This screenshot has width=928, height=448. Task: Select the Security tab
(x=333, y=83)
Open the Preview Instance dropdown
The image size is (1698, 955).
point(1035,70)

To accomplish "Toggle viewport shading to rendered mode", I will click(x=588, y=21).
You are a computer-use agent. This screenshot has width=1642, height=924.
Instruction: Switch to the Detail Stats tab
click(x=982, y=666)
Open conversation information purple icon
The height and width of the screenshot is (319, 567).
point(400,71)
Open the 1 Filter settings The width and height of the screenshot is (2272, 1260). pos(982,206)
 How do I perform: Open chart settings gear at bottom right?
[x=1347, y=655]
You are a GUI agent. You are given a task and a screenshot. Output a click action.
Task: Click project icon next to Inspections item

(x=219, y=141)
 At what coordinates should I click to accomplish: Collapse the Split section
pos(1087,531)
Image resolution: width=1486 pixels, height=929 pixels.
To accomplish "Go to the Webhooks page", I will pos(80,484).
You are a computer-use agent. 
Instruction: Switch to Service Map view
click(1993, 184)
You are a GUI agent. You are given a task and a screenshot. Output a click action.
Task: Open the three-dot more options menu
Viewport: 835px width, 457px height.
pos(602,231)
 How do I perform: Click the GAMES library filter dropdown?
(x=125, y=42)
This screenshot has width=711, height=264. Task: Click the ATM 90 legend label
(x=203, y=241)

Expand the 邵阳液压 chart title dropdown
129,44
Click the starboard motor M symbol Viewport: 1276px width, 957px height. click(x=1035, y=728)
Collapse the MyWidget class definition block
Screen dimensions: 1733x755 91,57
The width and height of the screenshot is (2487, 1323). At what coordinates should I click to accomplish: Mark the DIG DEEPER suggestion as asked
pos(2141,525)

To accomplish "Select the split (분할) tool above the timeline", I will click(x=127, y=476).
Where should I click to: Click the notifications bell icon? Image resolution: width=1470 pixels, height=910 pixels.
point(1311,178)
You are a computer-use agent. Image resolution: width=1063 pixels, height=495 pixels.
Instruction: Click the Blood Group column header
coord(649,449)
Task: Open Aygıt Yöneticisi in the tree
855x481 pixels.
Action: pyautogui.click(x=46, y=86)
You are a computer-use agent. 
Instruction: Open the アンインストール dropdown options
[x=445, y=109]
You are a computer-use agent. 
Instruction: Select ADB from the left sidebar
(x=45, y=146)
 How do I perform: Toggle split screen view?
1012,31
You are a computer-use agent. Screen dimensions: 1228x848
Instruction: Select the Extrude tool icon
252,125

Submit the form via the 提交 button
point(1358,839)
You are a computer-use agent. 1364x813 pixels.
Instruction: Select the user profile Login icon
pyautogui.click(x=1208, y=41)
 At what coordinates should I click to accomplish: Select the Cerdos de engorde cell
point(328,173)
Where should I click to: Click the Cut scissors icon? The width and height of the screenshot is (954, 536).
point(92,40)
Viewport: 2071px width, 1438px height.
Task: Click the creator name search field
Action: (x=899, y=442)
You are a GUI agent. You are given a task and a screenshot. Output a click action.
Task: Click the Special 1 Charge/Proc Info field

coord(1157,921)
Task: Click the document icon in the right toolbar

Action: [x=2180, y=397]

◇ ◇ ◇ ◇

Copy the records exactly.

> TASK ANSWER
This screenshot has width=928, height=448. Task: Select the Security tab
(x=333, y=83)
Open the Preview Instance dropdown
The image size is (1698, 955).
point(1035,70)

To accomplish "Toggle viewport shading to rendered mode", I will click(x=588, y=21).
You are a computer-use agent. This screenshot has width=1642, height=924.
Instruction: Switch to the Detail Stats tab
click(x=982, y=666)
Open conversation information purple icon
The height and width of the screenshot is (319, 567).
point(400,71)
Open the 1 Filter settings The width and height of the screenshot is (2272, 1260). pos(982,206)
 How do I perform: Open chart settings gear at bottom right?
[x=1347, y=655]
You are a GUI agent. You are given a task and a screenshot. Output a click action.
Task: Click project icon next to Inspections item

(x=219, y=141)
 At what coordinates should I click to accomplish: Collapse the Split section
pos(1087,531)
Image resolution: width=1486 pixels, height=929 pixels.
To accomplish "Go to the Webhooks page", I will pos(80,484).
You are a computer-use agent. 
Instruction: Switch to Service Map view
click(1993, 184)
You are a GUI agent. You are given a task and a screenshot. Output a click action.
Task: Open the three-dot more options menu
Viewport: 835px width, 457px height.
pos(602,231)
 How do I perform: Click the GAMES library filter dropdown?
(x=125, y=42)
This screenshot has width=711, height=264. Task: Click the ATM 90 legend label
(x=203, y=241)

Expand the 邵阳液压 chart title dropdown
129,44
Click the starboard motor M symbol Viewport: 1276px width, 957px height. click(x=1035, y=728)
Collapse the MyWidget class definition block
Screen dimensions: 1733x755 91,57
The width and height of the screenshot is (2487, 1323). At what coordinates should I click to accomplish: Mark the DIG DEEPER suggestion as asked
pos(2141,525)

To accomplish "Select the split (분할) tool above the timeline", I will click(x=127, y=476).
Where should I click to: Click the notifications bell icon? Image resolution: width=1470 pixels, height=910 pixels.
point(1311,178)
You are a computer-use agent. Image resolution: width=1063 pixels, height=495 pixels.
Instruction: Click the Blood Group column header
coord(649,449)
Task: Open Aygıt Yöneticisi in the tree
855x481 pixels.
Action: pyautogui.click(x=46, y=86)
You are a computer-use agent. 
Instruction: Open the アンインストール dropdown options
[x=445, y=109]
You are a computer-use agent. 
Instruction: Select ADB from the left sidebar
(x=45, y=146)
 How do I perform: Toggle split screen view?
1012,31
You are a computer-use agent. Screen dimensions: 1228x848
Instruction: Select the Extrude tool icon
252,125

Submit the form via the 提交 button
point(1358,839)
You are a computer-use agent. 1364x813 pixels.
Instruction: Select the user profile Login icon
pyautogui.click(x=1208, y=41)
 At what coordinates should I click to accomplish: Select the Cerdos de engorde cell
point(328,173)
Where should I click to: Click the Cut scissors icon? The width and height of the screenshot is (954, 536).
point(92,40)
Viewport: 2071px width, 1438px height.
Task: Click the creator name search field
Action: (x=899, y=442)
You are a GUI agent. You are given a task and a screenshot. Output a click action.
Task: Click the Special 1 Charge/Proc Info field

coord(1157,921)
Task: Click the document icon in the right toolbar

Action: [x=2180, y=397]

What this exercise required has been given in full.